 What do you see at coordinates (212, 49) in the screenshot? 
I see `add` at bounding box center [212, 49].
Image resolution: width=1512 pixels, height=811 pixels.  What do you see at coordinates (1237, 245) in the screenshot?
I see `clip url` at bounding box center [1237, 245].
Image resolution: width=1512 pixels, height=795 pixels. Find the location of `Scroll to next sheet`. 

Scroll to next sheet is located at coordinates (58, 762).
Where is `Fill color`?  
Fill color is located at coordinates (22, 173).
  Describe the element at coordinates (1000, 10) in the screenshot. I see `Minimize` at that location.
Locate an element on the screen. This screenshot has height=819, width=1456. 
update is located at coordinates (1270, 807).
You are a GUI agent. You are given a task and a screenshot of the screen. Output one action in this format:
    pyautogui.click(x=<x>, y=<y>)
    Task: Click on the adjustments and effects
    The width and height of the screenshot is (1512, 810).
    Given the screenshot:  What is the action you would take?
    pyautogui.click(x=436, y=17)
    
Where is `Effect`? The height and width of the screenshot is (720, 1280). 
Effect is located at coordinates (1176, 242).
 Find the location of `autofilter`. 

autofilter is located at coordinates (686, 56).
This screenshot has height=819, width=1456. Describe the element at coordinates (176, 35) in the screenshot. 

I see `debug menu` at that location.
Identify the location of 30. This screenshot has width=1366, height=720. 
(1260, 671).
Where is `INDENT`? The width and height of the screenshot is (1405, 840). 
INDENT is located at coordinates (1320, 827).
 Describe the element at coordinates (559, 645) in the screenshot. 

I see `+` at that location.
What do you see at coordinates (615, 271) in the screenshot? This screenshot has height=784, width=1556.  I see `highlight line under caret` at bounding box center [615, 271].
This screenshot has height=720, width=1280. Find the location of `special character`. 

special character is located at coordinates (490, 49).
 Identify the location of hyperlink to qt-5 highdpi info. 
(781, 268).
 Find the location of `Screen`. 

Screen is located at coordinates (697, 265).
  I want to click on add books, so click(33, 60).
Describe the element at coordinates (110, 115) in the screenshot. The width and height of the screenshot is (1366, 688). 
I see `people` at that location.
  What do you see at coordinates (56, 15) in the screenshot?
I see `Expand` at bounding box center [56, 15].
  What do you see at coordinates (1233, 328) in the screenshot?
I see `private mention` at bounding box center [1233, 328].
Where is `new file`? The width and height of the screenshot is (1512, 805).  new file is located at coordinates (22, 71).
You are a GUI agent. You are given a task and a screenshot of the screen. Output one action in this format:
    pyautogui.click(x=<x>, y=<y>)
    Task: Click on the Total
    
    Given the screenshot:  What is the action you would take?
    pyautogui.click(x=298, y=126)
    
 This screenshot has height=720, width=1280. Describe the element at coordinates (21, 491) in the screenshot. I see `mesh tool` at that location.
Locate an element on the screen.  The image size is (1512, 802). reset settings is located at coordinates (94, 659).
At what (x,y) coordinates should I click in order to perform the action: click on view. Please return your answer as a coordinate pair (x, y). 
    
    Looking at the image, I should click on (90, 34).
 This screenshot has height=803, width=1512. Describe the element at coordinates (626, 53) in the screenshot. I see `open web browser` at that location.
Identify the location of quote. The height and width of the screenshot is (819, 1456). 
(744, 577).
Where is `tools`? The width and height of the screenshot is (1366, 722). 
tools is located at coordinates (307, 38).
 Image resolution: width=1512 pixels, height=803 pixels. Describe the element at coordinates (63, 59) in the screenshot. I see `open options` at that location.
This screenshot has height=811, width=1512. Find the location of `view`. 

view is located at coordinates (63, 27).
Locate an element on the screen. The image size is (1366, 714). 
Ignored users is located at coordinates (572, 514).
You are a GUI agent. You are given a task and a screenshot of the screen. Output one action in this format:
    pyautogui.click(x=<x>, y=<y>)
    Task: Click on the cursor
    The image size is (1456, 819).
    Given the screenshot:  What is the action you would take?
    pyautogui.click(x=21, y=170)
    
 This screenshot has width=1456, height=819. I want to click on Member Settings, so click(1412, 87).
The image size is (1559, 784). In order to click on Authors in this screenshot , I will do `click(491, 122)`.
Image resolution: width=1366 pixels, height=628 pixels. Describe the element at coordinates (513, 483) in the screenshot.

++++++++++

# YOUR TASK
Please write out the data above again, switching each "Find the location of" to "Locate" and changing nothing else.

# RESULT BELOW
 What do you see at coordinates (212, 49) in the screenshot? 
I see `add` at bounding box center [212, 49].
Image resolution: width=1512 pixels, height=811 pixels.  What do you see at coordinates (1237, 245) in the screenshot?
I see `clip url` at bounding box center [1237, 245].
Image resolution: width=1512 pixels, height=795 pixels. Locate `Scroll to next sheet`. 

Scroll to next sheet is located at coordinates (58, 762).
Where is `Fill color`?  
Fill color is located at coordinates (22, 173).
  Describe the element at coordinates (1000, 10) in the screenshot. I see `Minimize` at that location.
Locate an element on the screen. This screenshot has height=819, width=1456. 
update is located at coordinates (1270, 807).
You are a GUI agent. You are given a task and a screenshot of the screen. Output one action in this format:
    pyautogui.click(x=<x>, y=<y>)
    Task: Click on the adjustments and effects
    The width and height of the screenshot is (1512, 810).
    Given the screenshot:  What is the action you would take?
    pyautogui.click(x=436, y=17)
    
Where is `Effect`? The height and width of the screenshot is (720, 1280). 
Effect is located at coordinates (1176, 242).
 Locate `autofilter`. 

autofilter is located at coordinates (686, 56).
This screenshot has height=819, width=1456. Describe the element at coordinates (176, 35) in the screenshot. 

I see `debug menu` at that location.
Identify the location of 30. This screenshot has width=1366, height=720. 
(1260, 671).
Where is `INDENT`? The width and height of the screenshot is (1405, 840). 
INDENT is located at coordinates (1320, 827).
 Describe the element at coordinates (559, 645) in the screenshot. 

I see `+` at that location.
What do you see at coordinates (615, 271) in the screenshot? This screenshot has height=784, width=1556.  I see `highlight line under caret` at bounding box center [615, 271].
This screenshot has height=720, width=1280. Locate `special character`. 

special character is located at coordinates (490, 49).
 Identify the location of hyperlink to qt-5 highdpi info. 
(781, 268).
 Locate `Screen`. 

Screen is located at coordinates (697, 265).
  I want to click on add books, so click(33, 60).
Describe the element at coordinates (110, 115) in the screenshot. The width and height of the screenshot is (1366, 688). 
I see `people` at that location.
  What do you see at coordinates (56, 15) in the screenshot?
I see `Expand` at bounding box center [56, 15].
  What do you see at coordinates (1233, 328) in the screenshot?
I see `private mention` at bounding box center [1233, 328].
Where is `new file`? The width and height of the screenshot is (1512, 805).  new file is located at coordinates (22, 71).
You are a GUI agent. You are given a task and a screenshot of the screen. Output one action in this format:
    pyautogui.click(x=<x>, y=<y>)
    Task: Click on the Total
    
    Given the screenshot:  What is the action you would take?
    pyautogui.click(x=298, y=126)
    
 This screenshot has height=720, width=1280. Describe the element at coordinates (21, 491) in the screenshot. I see `mesh tool` at that location.
Locate an element on the screen.  The image size is (1512, 802). reset settings is located at coordinates (94, 659).
At what (x,y) coordinates should I click in order to perform the action: click on view. Please return your answer as a coordinate pair (x, y). 
    
    Looking at the image, I should click on (90, 34).
 This screenshot has height=803, width=1512. Describe the element at coordinates (626, 53) in the screenshot. I see `open web browser` at that location.
Identify the location of quote. The height and width of the screenshot is (819, 1456). 
(744, 577).
Where is `tools`? The width and height of the screenshot is (1366, 722). 
tools is located at coordinates (307, 38).
 Image resolution: width=1512 pixels, height=803 pixels. Describe the element at coordinates (63, 59) in the screenshot. I see `open options` at that location.
This screenshot has height=811, width=1512. Locate `view`. 

view is located at coordinates (63, 27).
Locate an element on the screen. The image size is (1366, 714). 
Ignored users is located at coordinates (572, 514).
You are a GUI agent. You are given a task and a screenshot of the screen. Output one action in this format:
    pyautogui.click(x=<x>, y=<y>)
    Task: Click on the cursor
    The image size is (1456, 819).
    Given the screenshot:  What is the action you would take?
    pyautogui.click(x=21, y=170)
    
 This screenshot has width=1456, height=819. I want to click on Member Settings, so click(1412, 87).
The image size is (1559, 784). In order to click on Authors in this screenshot , I will do `click(491, 122)`.
Image resolution: width=1366 pixels, height=628 pixels. Describe the element at coordinates (513, 483) in the screenshot.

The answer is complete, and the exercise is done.